▶ Task
Render the lines of the records as a Markdown table with the columns Index and Entry, beginning at the line that contains "予約・お問い合わせフォーム (204, 1885)" and continuing through the line that contains "Франшиза domin.ua (535, 754)". Number each row and omit any blank lines.

▶ Recorded data

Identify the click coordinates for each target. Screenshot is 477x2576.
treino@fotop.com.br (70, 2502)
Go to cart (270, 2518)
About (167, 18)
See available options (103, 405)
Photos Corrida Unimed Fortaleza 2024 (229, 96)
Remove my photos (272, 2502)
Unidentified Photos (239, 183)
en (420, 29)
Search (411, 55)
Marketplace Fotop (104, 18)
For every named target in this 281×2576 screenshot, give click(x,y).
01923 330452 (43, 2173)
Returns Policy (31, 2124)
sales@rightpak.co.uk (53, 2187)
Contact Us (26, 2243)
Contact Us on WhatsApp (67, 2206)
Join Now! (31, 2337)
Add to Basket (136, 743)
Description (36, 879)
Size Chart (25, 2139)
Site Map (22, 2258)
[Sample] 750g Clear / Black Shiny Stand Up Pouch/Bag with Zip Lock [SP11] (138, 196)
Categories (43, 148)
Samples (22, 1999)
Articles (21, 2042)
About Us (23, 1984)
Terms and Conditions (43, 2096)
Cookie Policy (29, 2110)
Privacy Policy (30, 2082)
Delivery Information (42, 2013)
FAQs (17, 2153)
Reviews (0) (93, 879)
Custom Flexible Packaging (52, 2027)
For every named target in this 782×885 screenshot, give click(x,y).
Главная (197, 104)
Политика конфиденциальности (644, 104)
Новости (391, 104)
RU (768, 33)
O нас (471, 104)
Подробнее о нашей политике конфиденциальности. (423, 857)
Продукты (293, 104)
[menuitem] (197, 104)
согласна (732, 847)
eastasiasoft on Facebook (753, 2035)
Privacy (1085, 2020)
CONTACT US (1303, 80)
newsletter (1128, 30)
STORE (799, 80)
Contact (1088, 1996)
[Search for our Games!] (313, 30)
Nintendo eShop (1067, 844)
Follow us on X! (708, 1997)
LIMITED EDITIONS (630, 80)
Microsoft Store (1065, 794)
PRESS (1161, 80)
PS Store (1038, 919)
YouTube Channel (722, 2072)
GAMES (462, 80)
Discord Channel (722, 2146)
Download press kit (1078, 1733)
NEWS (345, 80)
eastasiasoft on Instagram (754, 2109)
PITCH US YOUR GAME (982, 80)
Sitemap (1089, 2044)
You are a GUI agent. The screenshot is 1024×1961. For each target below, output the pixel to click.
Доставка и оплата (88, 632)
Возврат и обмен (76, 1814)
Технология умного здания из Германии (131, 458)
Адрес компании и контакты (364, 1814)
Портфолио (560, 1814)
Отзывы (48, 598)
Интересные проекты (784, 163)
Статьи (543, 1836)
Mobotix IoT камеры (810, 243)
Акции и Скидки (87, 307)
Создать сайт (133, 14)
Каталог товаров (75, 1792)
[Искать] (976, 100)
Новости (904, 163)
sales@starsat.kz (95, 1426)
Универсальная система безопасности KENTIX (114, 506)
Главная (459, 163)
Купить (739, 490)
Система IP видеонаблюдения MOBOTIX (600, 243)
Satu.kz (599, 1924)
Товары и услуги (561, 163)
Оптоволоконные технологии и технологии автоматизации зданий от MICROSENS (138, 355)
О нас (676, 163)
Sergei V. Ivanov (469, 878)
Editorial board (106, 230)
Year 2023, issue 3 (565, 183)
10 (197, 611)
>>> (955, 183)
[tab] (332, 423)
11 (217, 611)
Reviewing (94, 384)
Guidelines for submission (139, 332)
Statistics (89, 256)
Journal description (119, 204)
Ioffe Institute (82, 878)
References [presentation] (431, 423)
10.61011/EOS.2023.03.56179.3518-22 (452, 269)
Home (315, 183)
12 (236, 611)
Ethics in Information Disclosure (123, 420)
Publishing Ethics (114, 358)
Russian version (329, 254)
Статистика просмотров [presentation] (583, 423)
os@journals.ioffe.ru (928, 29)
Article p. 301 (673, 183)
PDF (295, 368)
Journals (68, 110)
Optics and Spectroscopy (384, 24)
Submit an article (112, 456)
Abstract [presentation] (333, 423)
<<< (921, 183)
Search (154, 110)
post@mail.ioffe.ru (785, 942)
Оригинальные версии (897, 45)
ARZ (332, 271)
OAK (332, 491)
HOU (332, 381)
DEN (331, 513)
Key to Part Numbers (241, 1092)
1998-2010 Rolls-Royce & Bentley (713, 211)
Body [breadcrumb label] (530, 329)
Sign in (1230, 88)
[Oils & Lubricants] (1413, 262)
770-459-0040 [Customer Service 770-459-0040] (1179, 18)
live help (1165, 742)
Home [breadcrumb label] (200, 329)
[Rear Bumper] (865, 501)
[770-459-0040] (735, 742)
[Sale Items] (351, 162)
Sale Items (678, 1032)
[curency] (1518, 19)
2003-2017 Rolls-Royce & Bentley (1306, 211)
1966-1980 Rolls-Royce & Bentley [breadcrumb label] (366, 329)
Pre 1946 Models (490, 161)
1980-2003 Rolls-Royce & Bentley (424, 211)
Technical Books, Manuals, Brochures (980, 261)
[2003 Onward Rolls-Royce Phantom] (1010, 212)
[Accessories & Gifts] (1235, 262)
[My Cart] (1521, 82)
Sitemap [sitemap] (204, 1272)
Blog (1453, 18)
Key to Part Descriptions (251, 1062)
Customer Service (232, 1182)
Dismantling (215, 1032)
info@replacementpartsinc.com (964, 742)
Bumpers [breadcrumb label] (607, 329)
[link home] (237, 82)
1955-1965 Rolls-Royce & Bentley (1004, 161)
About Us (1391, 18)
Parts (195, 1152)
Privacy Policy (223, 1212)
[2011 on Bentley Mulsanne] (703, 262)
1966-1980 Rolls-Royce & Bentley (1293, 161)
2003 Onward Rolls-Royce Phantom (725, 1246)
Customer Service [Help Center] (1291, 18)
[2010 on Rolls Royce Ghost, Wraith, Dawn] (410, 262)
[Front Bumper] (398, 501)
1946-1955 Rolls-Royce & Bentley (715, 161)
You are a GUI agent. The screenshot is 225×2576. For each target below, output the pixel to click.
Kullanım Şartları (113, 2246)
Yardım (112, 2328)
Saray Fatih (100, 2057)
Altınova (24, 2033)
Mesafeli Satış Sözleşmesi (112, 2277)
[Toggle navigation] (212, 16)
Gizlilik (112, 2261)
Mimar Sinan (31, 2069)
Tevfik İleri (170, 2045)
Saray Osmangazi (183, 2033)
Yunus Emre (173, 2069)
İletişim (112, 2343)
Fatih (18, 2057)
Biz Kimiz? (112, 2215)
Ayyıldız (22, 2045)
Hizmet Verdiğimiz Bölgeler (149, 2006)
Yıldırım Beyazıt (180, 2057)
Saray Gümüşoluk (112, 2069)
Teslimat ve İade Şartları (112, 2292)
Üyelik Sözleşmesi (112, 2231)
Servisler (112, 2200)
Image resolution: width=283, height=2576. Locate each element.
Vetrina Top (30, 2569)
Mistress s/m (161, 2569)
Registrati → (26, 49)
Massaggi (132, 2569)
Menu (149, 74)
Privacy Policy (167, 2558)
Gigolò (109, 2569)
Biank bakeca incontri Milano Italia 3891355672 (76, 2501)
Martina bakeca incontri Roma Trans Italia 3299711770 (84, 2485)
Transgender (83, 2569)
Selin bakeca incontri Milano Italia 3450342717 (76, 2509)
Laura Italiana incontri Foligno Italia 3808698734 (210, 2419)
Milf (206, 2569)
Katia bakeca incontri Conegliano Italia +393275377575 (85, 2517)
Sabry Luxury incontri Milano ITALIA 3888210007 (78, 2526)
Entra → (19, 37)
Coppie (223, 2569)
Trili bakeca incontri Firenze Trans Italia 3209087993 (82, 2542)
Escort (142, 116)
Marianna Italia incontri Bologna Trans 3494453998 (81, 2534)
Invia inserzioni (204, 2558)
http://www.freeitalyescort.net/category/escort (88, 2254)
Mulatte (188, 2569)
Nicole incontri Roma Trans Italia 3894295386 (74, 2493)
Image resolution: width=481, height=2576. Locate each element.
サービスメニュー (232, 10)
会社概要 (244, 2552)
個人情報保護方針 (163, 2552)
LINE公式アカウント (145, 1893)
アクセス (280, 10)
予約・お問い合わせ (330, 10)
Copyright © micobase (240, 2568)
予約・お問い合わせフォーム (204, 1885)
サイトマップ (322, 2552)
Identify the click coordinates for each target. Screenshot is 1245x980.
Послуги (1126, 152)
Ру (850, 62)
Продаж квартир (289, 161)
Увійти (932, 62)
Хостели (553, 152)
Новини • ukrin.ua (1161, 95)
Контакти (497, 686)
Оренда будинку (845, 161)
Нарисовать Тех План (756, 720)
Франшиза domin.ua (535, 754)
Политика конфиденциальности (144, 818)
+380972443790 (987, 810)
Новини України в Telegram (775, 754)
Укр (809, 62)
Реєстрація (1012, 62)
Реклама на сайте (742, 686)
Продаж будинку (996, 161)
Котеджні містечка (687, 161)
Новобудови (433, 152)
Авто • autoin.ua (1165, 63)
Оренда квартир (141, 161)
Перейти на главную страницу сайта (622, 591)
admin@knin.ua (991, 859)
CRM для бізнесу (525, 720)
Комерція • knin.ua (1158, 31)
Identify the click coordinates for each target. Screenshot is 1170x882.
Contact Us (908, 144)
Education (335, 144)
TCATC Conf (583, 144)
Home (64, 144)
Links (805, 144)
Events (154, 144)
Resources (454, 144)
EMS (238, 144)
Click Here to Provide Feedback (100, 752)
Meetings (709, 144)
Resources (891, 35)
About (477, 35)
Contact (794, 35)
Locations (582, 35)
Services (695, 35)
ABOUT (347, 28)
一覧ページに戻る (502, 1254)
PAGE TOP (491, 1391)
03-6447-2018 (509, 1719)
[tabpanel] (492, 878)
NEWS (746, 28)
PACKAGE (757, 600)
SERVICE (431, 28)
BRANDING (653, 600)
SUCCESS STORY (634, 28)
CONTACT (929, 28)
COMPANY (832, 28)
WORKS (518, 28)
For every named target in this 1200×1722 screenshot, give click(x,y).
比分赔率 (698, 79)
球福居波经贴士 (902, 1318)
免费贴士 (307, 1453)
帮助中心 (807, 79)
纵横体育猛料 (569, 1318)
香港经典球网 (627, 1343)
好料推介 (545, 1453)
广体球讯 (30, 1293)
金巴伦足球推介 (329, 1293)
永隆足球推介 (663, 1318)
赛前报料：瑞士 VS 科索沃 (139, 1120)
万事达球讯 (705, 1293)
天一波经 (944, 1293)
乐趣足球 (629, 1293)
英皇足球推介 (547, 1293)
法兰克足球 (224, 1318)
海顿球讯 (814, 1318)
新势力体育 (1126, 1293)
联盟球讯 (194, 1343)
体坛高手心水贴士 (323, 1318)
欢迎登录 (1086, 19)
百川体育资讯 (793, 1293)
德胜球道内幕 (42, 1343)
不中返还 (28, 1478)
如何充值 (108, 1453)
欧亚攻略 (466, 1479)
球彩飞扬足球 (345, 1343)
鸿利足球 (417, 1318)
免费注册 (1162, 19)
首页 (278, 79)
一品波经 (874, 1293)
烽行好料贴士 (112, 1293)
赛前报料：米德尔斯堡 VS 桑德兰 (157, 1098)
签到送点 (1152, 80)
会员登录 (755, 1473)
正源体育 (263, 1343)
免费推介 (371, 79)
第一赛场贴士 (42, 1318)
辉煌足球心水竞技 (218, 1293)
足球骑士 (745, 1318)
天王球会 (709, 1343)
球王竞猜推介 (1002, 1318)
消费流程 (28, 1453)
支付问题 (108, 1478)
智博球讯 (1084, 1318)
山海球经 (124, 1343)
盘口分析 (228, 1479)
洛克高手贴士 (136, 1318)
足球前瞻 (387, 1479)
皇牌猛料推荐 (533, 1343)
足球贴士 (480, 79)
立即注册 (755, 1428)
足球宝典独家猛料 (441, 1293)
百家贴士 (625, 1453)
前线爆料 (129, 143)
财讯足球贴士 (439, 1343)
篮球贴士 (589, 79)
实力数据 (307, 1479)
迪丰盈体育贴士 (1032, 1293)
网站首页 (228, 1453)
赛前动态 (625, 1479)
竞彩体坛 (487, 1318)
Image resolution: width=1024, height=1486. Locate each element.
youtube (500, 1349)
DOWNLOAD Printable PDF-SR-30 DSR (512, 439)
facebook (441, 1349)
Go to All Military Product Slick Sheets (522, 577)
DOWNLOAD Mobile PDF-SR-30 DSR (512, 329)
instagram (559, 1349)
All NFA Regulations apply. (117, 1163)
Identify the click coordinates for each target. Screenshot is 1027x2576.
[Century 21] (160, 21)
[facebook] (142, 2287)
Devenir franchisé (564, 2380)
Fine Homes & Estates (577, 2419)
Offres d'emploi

▶ Task output
| Index | Entry |
|---|---|
| 1 | 予約・お問い合わせフォーム (204, 1885) |
| 2 | サイトマップ (322, 2552) |
| 3 | Identify the click coordinates for each target. Screenshot is 1245x980. |
| 4 | Послуги (1126, 152) |
| 5 | Ру (850, 62) |
| 6 | Продаж квартир (289, 161) |
| 7 | Увійти (932, 62) |
| 8 | Хостели (553, 152) |
| 9 | Новини • ukrin.ua (1161, 95) |
| 10 | Контакти (497, 686) |
| 11 | Оренда будинку (845, 161) |
| 12 | Нарисовать Тех План (756, 720) |
| 13 | Франшиза domin.ua (535, 754) |